Most of us take it personally when somebody hurts us. Often, we are so overwhelmed by the pain, that we only consider that the other person was intentionally trying to hurt us. Most of us can’t consider that it was unintentional when somebody hurt us. This could have been the case with this soldier that was shot in the leg. Incredibly, he was able to show grace to the man who shot him.
This soldier reminds me of a guy named Stephen in Acts 6:8. The Bible makes two statements about Stephen in this one verse. The first is that he is a man “full of grace.” We’ll talk about that more in just a second. The second statement is that Stephen is a man “full of power.” I believe it takes great power to be able to suffer the kind of abuse that Stephen suffers in the Bible and not demand revenge. I believe it took great power for this soldier to endure the gunshot wound in basic training and not take revenge on the guy who shot him.
Learning to show grace
As much as I don’t like to admit it, it takes more power to take a punch than it does to give one. Stephen is a guy who can take a punch. I think this is the essence of what Jesus was saying in Matt. 5:39. It takes a lot more strength to receive a slap in the face and not try to get revenge. Perhaps Stephen was able to take the punch because he is also a guy who is full of grace.
I believe showing grace is a learned habit. It doesn’t come natural for us to get hurt and not try to get revenge. Our self-protective mechanism causes us to want to take a swing when somebody slaps us in the face. It’s only natural to try to get back at the guy who just shot you in the leg. It’s highly unnatural… or supernatural… to take that kind of physical abuse and not try to get revenge. This is what it means to show grace. Grace is giving somebody something that he or she doesn’t deserve. Showing grace to someone who has hurt you emotionally is often more difficult than showing grace to someone who has hurt you physically.
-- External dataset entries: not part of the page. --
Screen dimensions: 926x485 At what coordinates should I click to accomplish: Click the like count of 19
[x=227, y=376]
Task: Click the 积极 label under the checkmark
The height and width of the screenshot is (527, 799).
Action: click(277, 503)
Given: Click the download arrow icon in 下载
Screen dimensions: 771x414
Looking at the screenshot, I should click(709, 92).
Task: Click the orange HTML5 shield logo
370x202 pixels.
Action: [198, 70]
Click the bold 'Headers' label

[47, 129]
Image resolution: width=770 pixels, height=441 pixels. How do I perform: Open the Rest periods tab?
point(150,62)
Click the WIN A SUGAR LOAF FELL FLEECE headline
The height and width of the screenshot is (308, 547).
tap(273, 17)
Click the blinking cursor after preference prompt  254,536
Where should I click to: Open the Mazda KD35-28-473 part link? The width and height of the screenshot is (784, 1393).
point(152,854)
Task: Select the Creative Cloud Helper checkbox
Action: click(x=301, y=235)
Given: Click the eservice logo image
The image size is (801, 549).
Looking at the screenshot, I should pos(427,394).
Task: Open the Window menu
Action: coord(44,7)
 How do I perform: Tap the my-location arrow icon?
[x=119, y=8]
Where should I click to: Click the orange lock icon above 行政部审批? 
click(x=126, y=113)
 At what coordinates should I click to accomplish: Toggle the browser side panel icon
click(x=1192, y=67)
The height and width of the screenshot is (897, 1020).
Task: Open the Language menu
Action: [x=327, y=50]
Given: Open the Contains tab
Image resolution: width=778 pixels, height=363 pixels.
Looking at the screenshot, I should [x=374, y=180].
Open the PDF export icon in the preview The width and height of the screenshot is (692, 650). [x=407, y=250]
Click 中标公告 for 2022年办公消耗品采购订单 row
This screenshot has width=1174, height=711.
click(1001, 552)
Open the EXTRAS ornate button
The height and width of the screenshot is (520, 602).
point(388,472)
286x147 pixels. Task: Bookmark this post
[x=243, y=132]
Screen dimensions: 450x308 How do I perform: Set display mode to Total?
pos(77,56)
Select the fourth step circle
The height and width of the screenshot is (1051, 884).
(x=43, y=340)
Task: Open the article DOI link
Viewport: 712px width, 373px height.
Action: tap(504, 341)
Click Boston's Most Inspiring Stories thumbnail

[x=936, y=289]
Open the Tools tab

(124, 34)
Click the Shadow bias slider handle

Stephen is a man who experienced the grace of God. He was radically transformed by the blood of Jesus Christ, which provided grace in spite of his sins. Because Stephen experienced supernatural grace, he was able to offer supernatural grace. What about you? What would you do if somebody shot you in the leg accidentally? Would you do the easy wrong thing and try to get revenge, or would you do the harder right thing and show grace?